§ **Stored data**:
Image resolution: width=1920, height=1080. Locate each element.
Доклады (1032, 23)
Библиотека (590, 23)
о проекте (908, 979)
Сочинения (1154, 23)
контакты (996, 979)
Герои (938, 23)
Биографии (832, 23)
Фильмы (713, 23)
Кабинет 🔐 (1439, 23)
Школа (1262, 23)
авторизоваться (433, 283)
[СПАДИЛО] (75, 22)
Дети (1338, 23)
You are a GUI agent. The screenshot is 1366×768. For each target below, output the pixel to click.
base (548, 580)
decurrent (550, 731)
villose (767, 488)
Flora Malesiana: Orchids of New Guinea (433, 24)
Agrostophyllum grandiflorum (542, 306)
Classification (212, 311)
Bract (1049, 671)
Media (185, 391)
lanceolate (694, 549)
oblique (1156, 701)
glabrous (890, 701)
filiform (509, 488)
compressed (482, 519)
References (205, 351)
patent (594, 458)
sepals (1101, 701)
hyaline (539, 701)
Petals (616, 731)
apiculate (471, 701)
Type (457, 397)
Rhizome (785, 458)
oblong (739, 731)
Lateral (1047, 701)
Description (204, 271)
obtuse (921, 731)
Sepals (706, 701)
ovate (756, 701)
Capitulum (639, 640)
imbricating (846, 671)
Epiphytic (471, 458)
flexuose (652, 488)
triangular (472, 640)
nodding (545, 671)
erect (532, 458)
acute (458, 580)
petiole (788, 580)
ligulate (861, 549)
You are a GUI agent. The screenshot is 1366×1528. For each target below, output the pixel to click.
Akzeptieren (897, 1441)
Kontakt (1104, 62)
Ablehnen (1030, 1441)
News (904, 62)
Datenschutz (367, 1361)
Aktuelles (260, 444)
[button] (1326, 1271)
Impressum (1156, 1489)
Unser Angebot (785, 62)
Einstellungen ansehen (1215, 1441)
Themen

§ **WHAT THE EXERCISE ASKS**: In your answer, print every entry exactly as it appears.

§ **SOLVED EXERCISE**:
Image resolution: width=1920, height=1080. Locate each element.
Доклады (1032, 23)
Библиотека (590, 23)
о проекте (908, 979)
Сочинения (1154, 23)
контакты (996, 979)
Герои (938, 23)
Биографии (832, 23)
Фильмы (713, 23)
Кабинет 🔐 (1439, 23)
Школа (1262, 23)
авторизоваться (433, 283)
[СПАДИЛО] (75, 22)
Дети (1338, 23)
You are a GUI agent. The screenshot is 1366×768. For each target below, output the pixel to click.
base (548, 580)
decurrent (550, 731)
villose (767, 488)
Flora Malesiana: Orchids of New Guinea (433, 24)
Agrostophyllum grandiflorum (542, 306)
Classification (212, 311)
Bract (1049, 671)
Media (185, 391)
lanceolate (694, 549)
oblique (1156, 701)
glabrous (890, 701)
filiform (509, 488)
compressed (482, 519)
References (205, 351)
patent (594, 458)
sepals (1101, 701)
hyaline (539, 701)
Petals (616, 731)
apiculate (471, 701)
Type (457, 397)
Rhizome (785, 458)
oblong (739, 731)
Lateral (1047, 701)
Description (204, 271)
obtuse (921, 731)
Sepals (706, 701)
ovate (756, 701)
Capitulum (639, 640)
imbricating (846, 671)
Epiphytic (471, 458)
flexuose (652, 488)
triangular (472, 640)
nodding (545, 671)
erect (532, 458)
acute (458, 580)
petiole (788, 580)
ligulate (861, 549)
You are a GUI agent. The screenshot is 1366×1528. For each target below, output the pixel to click.
Akzeptieren (897, 1441)
Kontakt (1104, 62)
Ablehnen (1030, 1441)
News (904, 62)
Datenschutz (367, 1361)
Aktuelles (260, 444)
[button] (1326, 1271)
Impressum (1156, 1489)
Unser Angebot (785, 62)
Einstellungen ansehen (1215, 1441)
Themen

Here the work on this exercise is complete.